Re: [alto] Chair review of path-vector-13 (Part 1 of 2)

kaigao@scu.edu.cn Fri, 19 February 2021 16:18 UTC

Date: Sat, 20 Feb 2021 00:18:18 +0800
From: kaigao@scu.edu.cn
To: Vijay Gurbani <vijay.gurbani@gmail.com>
Cc: draft-ietf-alto-path-vector@ietf.org, IETF ALTO <alto@ietf.org>
In-Reply-To: <CAMMTW_+j7L6K3t8rU2ooDxkiGMBeZE9byaiekj7htAeFyLPxPQ@mail.gmail.com>
References: <CAMMTW_+j7L6K3t8rU2ooDxkiGMBeZE9byaiekj7htAeFyLPxPQ@mail.gmail.com>
Content-Type: multipart/mixed; boundary="----=_Part_335840_1972817059.1613751498806"
MIME-Version: 1.0
Message-ID: <16417868.1747f.177bb15b837.Coremail.kaigao@scu.edu.cn>
Archived-At: <https://mailarchive.ietf.org/arch/msg/alto/0V-LL8dk5LRvO2zQ0F6hUYwYi-g>
Subject: Re: [alto] Chair review of path-vector-13 (Part 1 of 2)
Precedence: list

Hi Vijay and the ALTO WG,




Thanks very much for the review!




We have taken a first pass of the document addressing the comments. Please see our responses inline. The latest document is also attached in the email.




Best,

Kai



-----Original Messages-----
From:"Vijay Gurbani" <vijay.gurbani@gmail.com>
Sent Time:2021-02-08 23:35:13 (Monday)
To: draft-ietf-alto-path-vector@ietf.org
Cc: "IETF ALTO" <alto@ietf.org>
Subject: Chair review of path-vector-13 (Part 1 of 2)

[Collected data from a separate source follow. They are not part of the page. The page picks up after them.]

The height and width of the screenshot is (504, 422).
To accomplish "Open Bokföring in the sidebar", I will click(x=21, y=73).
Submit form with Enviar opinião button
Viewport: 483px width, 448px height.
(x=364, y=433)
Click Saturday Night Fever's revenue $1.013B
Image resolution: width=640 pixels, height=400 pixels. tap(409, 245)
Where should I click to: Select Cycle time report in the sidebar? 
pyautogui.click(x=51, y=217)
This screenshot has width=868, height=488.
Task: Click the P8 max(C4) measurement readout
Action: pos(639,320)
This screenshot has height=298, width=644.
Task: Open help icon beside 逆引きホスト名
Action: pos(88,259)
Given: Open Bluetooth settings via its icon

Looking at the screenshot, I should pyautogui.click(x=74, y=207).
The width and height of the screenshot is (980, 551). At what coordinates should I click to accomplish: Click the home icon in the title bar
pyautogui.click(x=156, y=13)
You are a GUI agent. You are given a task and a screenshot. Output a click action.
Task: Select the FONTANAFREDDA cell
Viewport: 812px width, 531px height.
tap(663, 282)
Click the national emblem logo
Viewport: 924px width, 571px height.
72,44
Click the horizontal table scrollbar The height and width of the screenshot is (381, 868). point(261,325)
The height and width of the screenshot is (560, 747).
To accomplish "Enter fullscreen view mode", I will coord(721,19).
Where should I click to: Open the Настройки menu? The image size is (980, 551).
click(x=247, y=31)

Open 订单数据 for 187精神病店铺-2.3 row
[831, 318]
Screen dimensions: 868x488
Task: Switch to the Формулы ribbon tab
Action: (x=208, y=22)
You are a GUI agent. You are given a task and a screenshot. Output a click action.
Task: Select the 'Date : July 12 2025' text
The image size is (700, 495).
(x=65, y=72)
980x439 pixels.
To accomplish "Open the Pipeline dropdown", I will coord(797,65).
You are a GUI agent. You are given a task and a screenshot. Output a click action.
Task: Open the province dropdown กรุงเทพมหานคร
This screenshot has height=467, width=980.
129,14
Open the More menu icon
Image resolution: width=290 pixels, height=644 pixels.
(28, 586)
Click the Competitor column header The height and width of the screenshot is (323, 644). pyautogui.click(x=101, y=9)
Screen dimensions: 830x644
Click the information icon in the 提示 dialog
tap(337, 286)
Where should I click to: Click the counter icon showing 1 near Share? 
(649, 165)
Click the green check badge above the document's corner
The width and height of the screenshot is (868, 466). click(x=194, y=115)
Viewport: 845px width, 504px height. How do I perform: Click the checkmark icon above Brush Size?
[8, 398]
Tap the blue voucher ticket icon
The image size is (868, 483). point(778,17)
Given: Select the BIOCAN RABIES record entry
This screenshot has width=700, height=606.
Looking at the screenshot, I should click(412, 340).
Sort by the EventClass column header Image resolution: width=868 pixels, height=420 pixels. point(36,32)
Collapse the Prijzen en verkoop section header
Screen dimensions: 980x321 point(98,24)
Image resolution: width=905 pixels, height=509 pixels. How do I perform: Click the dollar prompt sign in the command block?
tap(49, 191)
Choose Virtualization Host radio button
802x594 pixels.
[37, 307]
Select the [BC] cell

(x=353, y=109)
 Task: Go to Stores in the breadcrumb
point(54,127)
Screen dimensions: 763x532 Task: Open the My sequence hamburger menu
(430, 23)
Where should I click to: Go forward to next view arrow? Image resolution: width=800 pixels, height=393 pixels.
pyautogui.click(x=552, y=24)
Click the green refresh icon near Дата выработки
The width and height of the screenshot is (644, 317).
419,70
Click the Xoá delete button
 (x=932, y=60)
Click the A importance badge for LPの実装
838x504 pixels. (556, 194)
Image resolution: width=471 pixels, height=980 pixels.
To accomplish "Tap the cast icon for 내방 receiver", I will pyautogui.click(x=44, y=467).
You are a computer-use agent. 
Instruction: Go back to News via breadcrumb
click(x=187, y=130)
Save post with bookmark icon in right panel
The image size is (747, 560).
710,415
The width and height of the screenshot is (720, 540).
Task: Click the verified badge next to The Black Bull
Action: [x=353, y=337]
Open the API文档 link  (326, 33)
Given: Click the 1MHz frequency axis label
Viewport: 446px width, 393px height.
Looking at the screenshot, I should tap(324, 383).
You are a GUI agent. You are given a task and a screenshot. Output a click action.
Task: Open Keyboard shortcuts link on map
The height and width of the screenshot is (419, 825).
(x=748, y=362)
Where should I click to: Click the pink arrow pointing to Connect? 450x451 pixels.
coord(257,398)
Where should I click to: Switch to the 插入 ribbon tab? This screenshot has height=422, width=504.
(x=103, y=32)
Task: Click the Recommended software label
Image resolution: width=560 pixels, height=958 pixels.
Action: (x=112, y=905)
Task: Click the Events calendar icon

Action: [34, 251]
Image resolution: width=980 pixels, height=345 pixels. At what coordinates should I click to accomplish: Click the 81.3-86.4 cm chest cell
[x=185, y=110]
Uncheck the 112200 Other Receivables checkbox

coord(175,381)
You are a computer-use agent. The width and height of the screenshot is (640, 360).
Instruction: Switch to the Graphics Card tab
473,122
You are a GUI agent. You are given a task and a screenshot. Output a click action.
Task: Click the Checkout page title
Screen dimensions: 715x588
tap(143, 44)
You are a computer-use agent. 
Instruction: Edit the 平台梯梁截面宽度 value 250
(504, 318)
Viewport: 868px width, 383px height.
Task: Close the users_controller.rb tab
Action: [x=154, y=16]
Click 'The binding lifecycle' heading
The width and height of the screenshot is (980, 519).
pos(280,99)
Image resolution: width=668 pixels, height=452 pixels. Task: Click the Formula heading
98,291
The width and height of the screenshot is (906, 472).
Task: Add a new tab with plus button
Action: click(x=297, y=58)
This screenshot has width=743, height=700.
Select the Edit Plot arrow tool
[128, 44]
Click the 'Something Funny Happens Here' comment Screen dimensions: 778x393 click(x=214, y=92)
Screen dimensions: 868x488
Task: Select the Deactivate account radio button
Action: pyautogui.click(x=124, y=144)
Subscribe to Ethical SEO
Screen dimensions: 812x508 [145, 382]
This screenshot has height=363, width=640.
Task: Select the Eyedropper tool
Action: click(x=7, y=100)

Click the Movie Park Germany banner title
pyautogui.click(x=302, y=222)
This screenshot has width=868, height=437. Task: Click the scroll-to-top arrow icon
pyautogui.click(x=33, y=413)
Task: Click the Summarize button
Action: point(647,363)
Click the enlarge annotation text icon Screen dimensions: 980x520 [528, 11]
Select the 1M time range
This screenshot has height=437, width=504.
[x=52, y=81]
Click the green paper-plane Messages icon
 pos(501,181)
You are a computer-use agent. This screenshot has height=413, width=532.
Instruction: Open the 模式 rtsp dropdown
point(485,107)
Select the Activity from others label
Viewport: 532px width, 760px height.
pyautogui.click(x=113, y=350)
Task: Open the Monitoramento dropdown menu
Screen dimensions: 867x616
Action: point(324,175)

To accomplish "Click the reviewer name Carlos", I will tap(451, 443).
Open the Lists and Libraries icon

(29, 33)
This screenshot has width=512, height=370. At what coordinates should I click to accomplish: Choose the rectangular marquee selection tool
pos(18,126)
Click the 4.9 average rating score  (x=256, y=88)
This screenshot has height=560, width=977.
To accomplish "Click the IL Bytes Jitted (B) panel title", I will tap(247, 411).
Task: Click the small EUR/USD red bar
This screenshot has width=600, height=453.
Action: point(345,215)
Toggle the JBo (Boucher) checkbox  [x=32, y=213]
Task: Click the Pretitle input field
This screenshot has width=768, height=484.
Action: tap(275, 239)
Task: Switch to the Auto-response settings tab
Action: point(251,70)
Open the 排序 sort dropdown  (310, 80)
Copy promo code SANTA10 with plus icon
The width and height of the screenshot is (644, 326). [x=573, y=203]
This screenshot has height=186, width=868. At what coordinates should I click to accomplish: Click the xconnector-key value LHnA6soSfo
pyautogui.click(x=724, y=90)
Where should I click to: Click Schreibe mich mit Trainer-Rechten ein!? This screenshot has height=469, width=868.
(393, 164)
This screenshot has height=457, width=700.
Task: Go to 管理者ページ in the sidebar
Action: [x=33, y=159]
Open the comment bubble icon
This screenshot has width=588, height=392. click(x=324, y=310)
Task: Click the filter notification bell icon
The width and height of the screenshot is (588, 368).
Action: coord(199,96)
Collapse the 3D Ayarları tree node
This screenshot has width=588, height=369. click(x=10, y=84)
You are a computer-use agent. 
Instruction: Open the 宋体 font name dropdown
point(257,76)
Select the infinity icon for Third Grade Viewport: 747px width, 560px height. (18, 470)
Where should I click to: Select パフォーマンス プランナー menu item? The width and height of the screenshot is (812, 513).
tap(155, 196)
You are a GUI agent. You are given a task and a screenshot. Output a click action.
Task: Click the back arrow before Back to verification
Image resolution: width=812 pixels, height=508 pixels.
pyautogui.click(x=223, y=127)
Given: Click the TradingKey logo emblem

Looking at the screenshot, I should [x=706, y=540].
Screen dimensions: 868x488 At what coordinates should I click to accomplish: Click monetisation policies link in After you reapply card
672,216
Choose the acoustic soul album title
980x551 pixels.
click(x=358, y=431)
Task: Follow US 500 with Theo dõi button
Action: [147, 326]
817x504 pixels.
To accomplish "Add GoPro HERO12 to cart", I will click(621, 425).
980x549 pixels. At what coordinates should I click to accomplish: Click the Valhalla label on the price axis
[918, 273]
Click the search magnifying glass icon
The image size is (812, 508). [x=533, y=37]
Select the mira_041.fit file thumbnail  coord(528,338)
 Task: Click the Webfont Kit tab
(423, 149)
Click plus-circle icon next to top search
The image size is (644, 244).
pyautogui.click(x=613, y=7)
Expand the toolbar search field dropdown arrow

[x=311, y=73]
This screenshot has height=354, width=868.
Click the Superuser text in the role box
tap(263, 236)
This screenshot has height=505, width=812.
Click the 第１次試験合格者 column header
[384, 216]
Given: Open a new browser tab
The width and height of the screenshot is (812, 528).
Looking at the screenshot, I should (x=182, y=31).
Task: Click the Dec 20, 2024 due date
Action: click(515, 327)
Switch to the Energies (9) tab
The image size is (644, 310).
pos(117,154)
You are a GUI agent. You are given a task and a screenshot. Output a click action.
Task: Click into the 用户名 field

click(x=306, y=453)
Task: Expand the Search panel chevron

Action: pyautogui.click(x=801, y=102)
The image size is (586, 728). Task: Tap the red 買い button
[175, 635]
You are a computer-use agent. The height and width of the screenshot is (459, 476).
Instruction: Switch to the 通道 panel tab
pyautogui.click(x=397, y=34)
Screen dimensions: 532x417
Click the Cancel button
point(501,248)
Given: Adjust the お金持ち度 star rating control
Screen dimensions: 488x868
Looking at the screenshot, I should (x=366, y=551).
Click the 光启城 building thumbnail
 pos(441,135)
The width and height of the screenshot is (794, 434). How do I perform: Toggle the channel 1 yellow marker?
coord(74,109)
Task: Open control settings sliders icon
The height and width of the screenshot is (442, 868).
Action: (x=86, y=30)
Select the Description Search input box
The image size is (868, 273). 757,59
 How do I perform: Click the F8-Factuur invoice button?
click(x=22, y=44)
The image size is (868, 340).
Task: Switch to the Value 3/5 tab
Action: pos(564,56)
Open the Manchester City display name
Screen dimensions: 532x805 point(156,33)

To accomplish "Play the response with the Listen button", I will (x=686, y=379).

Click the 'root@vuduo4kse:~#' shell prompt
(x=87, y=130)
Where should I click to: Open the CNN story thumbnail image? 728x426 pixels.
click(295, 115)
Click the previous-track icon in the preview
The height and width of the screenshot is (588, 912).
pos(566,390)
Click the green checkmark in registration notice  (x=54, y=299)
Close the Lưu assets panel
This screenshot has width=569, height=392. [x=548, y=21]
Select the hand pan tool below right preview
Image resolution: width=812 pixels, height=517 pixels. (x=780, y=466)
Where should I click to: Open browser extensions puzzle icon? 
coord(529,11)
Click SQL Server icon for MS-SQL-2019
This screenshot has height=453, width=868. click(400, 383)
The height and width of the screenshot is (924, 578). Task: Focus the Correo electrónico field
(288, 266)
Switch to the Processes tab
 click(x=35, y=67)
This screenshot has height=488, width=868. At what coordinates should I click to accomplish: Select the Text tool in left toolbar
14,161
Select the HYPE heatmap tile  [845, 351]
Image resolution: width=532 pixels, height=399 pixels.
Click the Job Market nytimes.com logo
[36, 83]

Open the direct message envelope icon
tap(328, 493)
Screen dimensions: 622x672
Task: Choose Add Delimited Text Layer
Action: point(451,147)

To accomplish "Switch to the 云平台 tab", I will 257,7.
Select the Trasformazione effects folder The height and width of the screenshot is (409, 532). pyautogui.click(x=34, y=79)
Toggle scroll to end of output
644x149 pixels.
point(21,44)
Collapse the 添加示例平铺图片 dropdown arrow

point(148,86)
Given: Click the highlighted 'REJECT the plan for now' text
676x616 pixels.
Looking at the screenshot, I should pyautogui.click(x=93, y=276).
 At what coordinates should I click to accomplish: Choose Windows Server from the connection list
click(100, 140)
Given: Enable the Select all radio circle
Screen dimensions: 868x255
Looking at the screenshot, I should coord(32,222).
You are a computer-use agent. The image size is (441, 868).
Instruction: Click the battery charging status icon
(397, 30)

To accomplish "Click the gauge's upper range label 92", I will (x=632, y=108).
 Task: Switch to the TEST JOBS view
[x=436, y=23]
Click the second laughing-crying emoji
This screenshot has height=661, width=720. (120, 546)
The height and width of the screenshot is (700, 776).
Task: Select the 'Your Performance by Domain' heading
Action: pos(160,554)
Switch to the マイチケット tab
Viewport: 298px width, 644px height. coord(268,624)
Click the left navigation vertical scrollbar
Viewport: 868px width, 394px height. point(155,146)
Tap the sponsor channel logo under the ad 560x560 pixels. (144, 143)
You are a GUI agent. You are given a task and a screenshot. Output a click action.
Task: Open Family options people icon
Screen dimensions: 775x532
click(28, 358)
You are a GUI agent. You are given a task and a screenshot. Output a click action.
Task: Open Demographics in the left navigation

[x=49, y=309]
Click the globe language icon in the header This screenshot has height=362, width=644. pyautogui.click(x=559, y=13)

Chair review from beginning of document to the end of S6.6.
Part 1 of 2.

Major:


- S4.1, below Figure 2:  Note that we do not have "availbw" defined in ALTO as a current cost metric, so it is not a good idea to use it here without qualifying it further.  If used as is, it creates confusion.  My advice would be to either qualify the use of "availbw" as a hypothetical cost metric, or choose an actual cost metric from the performance-metric draft and restate the example.




[PV] Thanks for the comments. We make it clear in the new text that the metric is hypothetical.

  OLD:
   The single-node ALTO topology abstraction of the network is shown in
   Figure 2.

  NEW:
   The single-node ALTO topology abstraction of the network is shown in
   Figure 2.  Assume the cost map returns a hypothetical cost type
   representing the available bandwidth between a source and a
   destination.




- S4.1, "Case 1": I don't see how the "application will obtain 150 Mbps at most."  Consider that the bottleneck bandwidth is 100 Mbps, as that is the bandwidth of the most constrained link.  Once traffic leaves sw5, it can get no more than 100 Mbps on the remaining links.  So, I don't understand how the "application will obtain 150 Mbps at most."?  Perhaps I am missing something?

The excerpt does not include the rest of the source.